INTO THE WORLD – How Waldorf Graduates Fare After High School
“Our task is to educate the human being in such a way that he or she can bring to expression in the right way that which is living in the whole human being, and on the other side that which puts him/her into the world in the right way.”
— RUDOLF STEINER
By Ilan Safit – Humanities Teacher at Steiner, Co-author of Into the World: How Waldorf Graduates Fare After High School, and Editor of the Research Bulletin for Waldorf Education
How do Waldorf students fare after graduation? How many of them go to college? What subjects do they choose to major in at college? Do they feel that their Waldorf education prepared them well for post-secondary studies? Did we, in fact, prepare them well for college? And then what? What do they do next? What professions do they choose for themselves? What kind of lives do they tend to live? How are they doing financially? How is there health? And are they—if we may dare ask—, at the end of the day, happy?
These are some of the questions that the Research Institute for Waldorf Education was set out to answer with its recent survey of Waldorf graduates in the book entitled Into the World: How Waldorf Graduates Fare After High School. Information was gathered through two extensive online surveys – one aimed to capture the experiences of those who graduated from a Waldorf high school in the past 10 years (and are therefore expected to be “college age”), another directed at those who are farther along on their life journey, as they had graduated high school in the period between 1990 and 2010.
In addition, a small team of researchers working on this project conducted a set of interviews with recent and not so recent Waldorf graduates, both in a one-on-one setting and in groups. And we benefitted greatly from the online survey respondents who chose to elaborate further, and at times in great detail, about the aspects of their lives and their perception of the role that Waldorf education played in shaping them.
This offered us a narrative treasure-trove of personal impressions, perceptions, and reflections. From this qualitative data we’ve learned that Waldorf graduates cherish their schooling greatly and are aware of how it instilled in them healthy habits of learning, working, and living. They often feel that it has prepared them well for college by showing them how to learn and study, thereby enabling them to take on subjects and fields that they might not have explored in their secondary education.
Quantitative data collected through the online surveys show us a decisive portion of graduated (close to 46%), major in either the Social & Behavioral Sciences, Exact Sciences, or other STEM subjects, while 28% major in the Arts & Humanities. In terms of professions, we found the largest discernible group of alumni (15.5%) working in Education (across the full spectrum from early childhood to academia), followed by Medical and Health-related professions (12.3%), followed by those working in creative fields of Arts, Entertainment, and Media (12%).

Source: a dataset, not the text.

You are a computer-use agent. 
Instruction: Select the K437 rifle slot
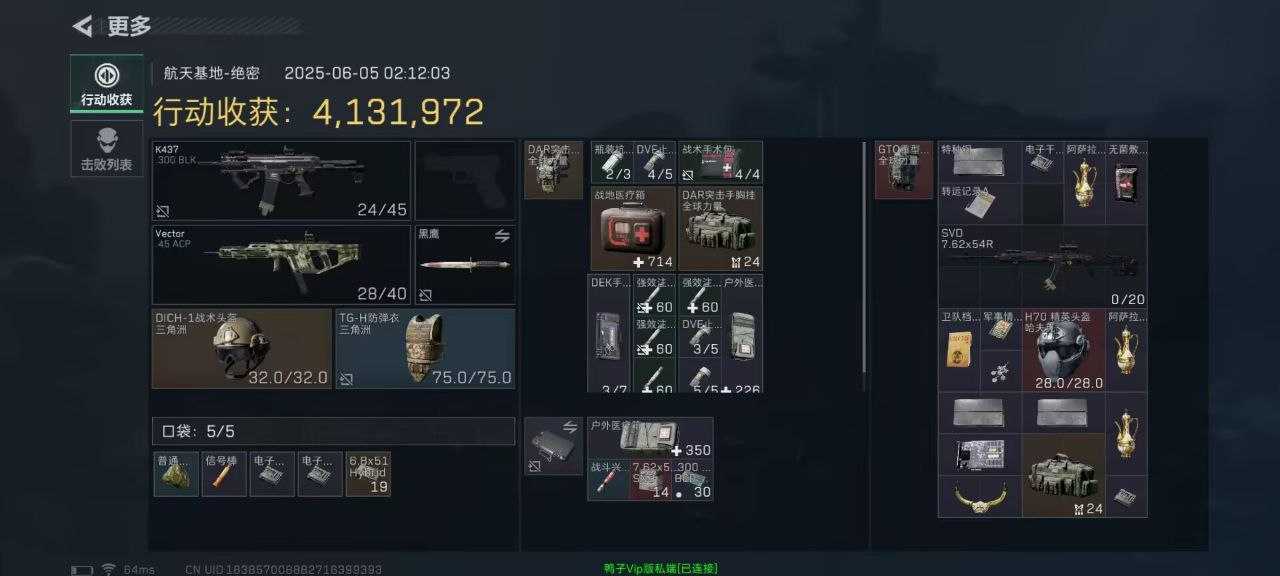coord(281,181)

A composite profile of the recent Waldorf graduate tells us that they (practically all) attend college, for which they feel strongly prepared (95%), are accepted to the top three colleges or universities of their choice (90%), complete their initial degree (92%), and often choose thereafter to continue to graduate or professional training schools. They also feel that their Waldorf education prepared them to be creative and innovative, open minded, empathic, and to take on leadership roles.
This, of course, is just a taste of the findings collected in the book resulting from this study, which contains also detailed comparisons with similar, nation-wide surveys conducted by the National Associations of Independent Schools, as well as in-depth analyses, interviews, and testimonials.